Saturday, October 21, 2017
Essential Man-Thing - Volume Two!
The Man-Thing proved to be most durable during the horror craze which erupted at Marvel Comics in the early 70's. The character unlike Dracula, Werewolf, and Frankenstein was not part of an immediately recognizable cache of creatures apart from Marvel and for whatever reason seemed to fuse more easily into the MU. That helped when Steve Gerber left his baby and it fell into other hands.
Man-Thing had always been centered in the swamps of the Everglades but in his finale Gerber and new artist Jim Mooney tried to fish him out of the swamps and put him on the move with longtime loser Richard Rory who also happens to commit kidnapping in one of the most stupid crimes ever recorded in the Marvel Universe.
They send him to Atlanta where the swamp critter fights evil, psychic vampires, and such like things with gusto.

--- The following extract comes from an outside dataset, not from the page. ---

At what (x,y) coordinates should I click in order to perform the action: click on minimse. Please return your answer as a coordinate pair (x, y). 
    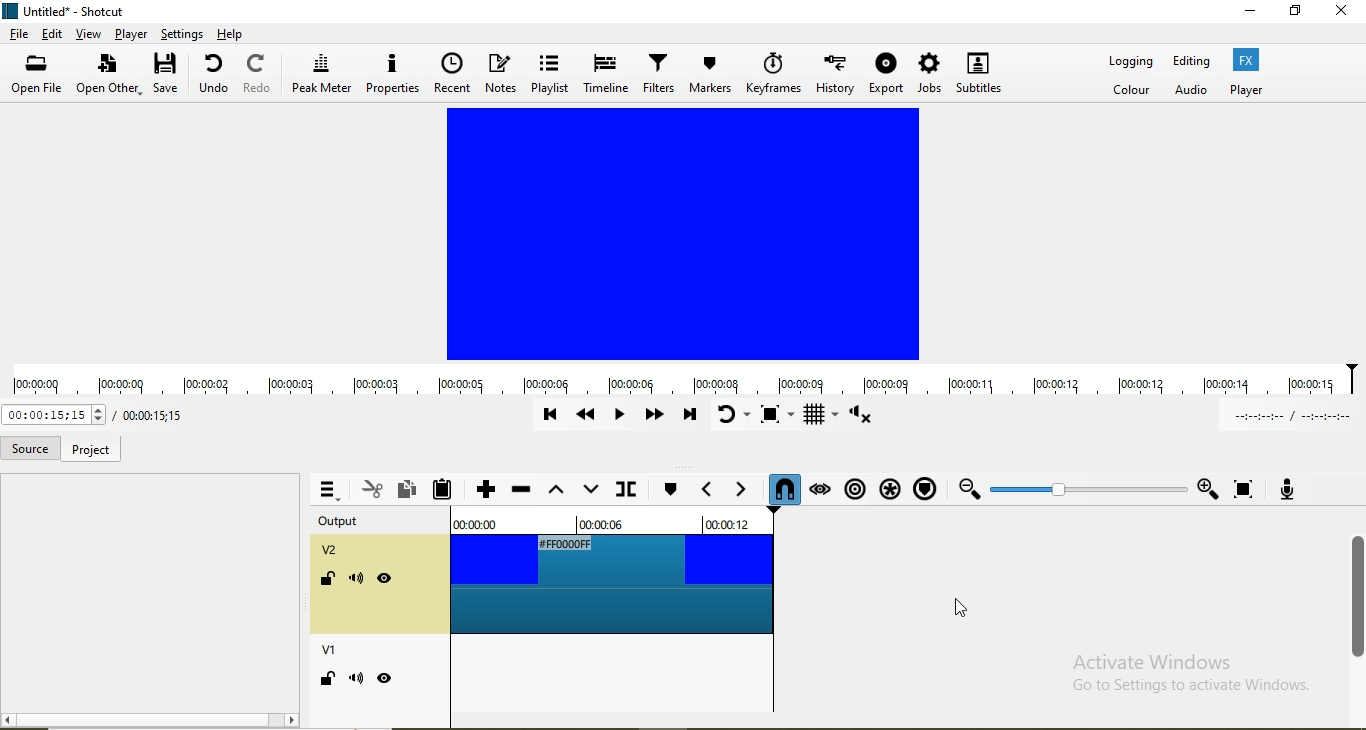
    Looking at the image, I should click on (1250, 14).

Eventually though the plug gets pulled and the when Gerber retires from the series, the show ends its run with a tale infamous for including the writer in a significant way. This fourth-wall breaking stuff has a certain charm I admit, but I've always found this instance somewhat self-indulgent and overwrought. Appreciated it better on this reading than I remember it, but still it seems a bit much.
Man-Thing then enters a phase of guest-starring around the Marvel Universe, but not before getting one solo tale in the back pages of The Rampaging Hulk, spelling Bloodstone for an issue.
Manny's not the best guest-star, but he fits in well enough in stories in Marvel Team-Up and Marvel Two-In-One.
In the 80's, Jim Shooter and his new cadre bring the murk monster back in his own comic and a new The Man-Thing number one.
Chris Claremont takes over as writer on the series as Don Perlin settles in as artist and the Man-Thing becomes part of Claremont's mystical mini-verse alongside Doctor Strange, even crossing over into Doc's own comic.
When it comes time to bid farewell to Man-Thing once again, Claremont pulls the same stunt that Gerber had done and writes himself into the story in a major way. It's not as annoying this second time as I realize he's just riffing on Gerber's earlier take, but still it allows the series to end with a whimper and not even a small bang. It just sort of shuffles off quietly, which is weirdly appropriate I suppose.
Rip Off
There's something about the art on all these issues that takes me straight back to the 1970s. There was something in the air, at itinerant fairs with the airbrush Frazetta copies and big wheel stickers that were on all the three-ring binders. Though not the same in style or tone, the art I see in this post embraces that same feeling!